By: Rachel Newcombe - Updated: 16 Oct 2012 | comments*Discuss
Partnership Sole Trader Partnership

Once you’ve decided on what your business is and what you want to do, you need to decide on what your business status will be. Three of the main options are running your business as a sole trader, a limited company or a partnership. Here’s a run down of what each involves and means to you.

Sole Trader

Working as a sole trader means just what the name suggests – you’re a one man, or woman, business working on your own. Opting to be a sole trader has many advantages and is the route that a large number of new businesses take each year.

To be a sole trader, you don’t have to pay any registration fees and you get to keep all the profits you make. Record keeping should be relatively simple and straightforward, you’re in charge of making all the key decisions and it can be a good way to go about testing a market and ascertaining whether it’s viable. If you choose this route, you need to register as self-employer and complete annual self-assessment tax returns for HM Revenue and Customs.

The main downside of operating as a sole trader is that the distinction between your business and you as an individual can become blurred. If the worst happens and your business fails, you’re personally liable to pay for the failure and all the costs involved out of your own pocket.

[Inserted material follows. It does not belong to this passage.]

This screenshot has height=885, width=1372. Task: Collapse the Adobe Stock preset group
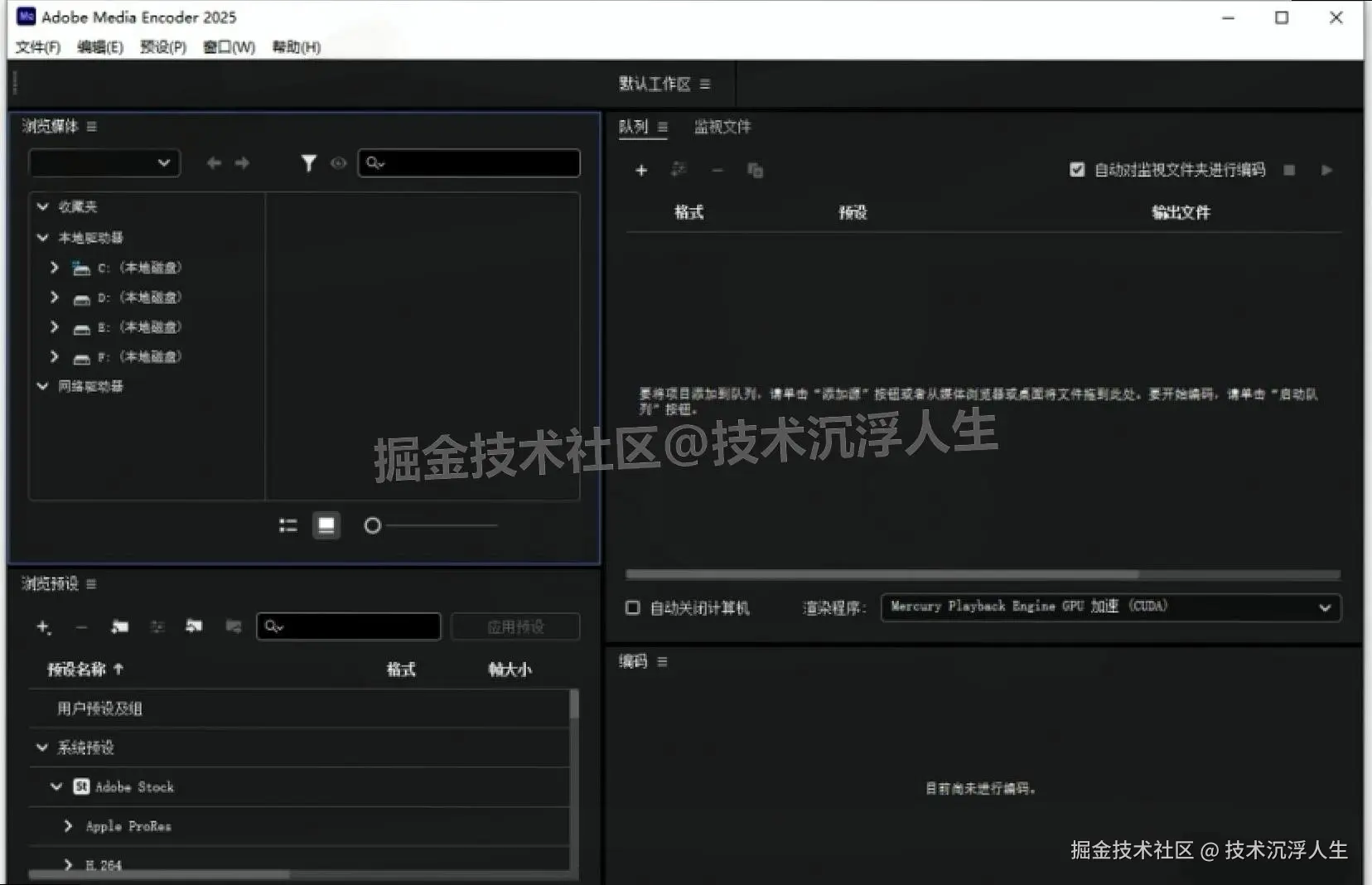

If there’s a lot of money invested in your business, this could be drastic.

Limited Company

If you choose to opt for setting up a limited company, by law you need to have at least one director and a company secretary. You need a company name and a UK address in order to set up a limited company and you need to register with Companies House.

Compared to a sole trader, the main advantage is that, if the business fails, you’re less at risk, as the business is regarded as separate to your personal life. However, it can be more time-consuming to run, as there’s lots of paperwork to complete and you’ll have to complete an annual return for Companies House each year. Also, your business affairs are less private, as anyone can request details of your company accounts from Companies House, which may not appeal to everyone. In addition, there’s an annual tax to pay to Companies House, called Corporation Tax.


A partnership is where you form a business with one or more other people. Each partner has a share in the business, which may vary according to how much financial investment or time they put in, and each takes a share of the profits. It can be a good option if there are people you know well and trust and want to work with, although it’s possible to have sleeping partners, who invest money, but aren’t involved in running the business.

In order to form a partnership, each partner needs to register as being self-employed. The partnership as a whole, plus each individual, then has to fill in annual self-assessment tax returns each year.

In a similar way to sole traders, the downside of a partnership is that there’s no protection if a business fails. Also, if one partner resigns, dies or becomes bankrupt, the partnership has to be dissolved, although the business can continue as normal.

Seeking Advice

If you’re not sure which of the business status options is the most applicable for you, then take advantage of the services on offer at business centres and seek further advice on which one would be most appropriate for your craft business needs.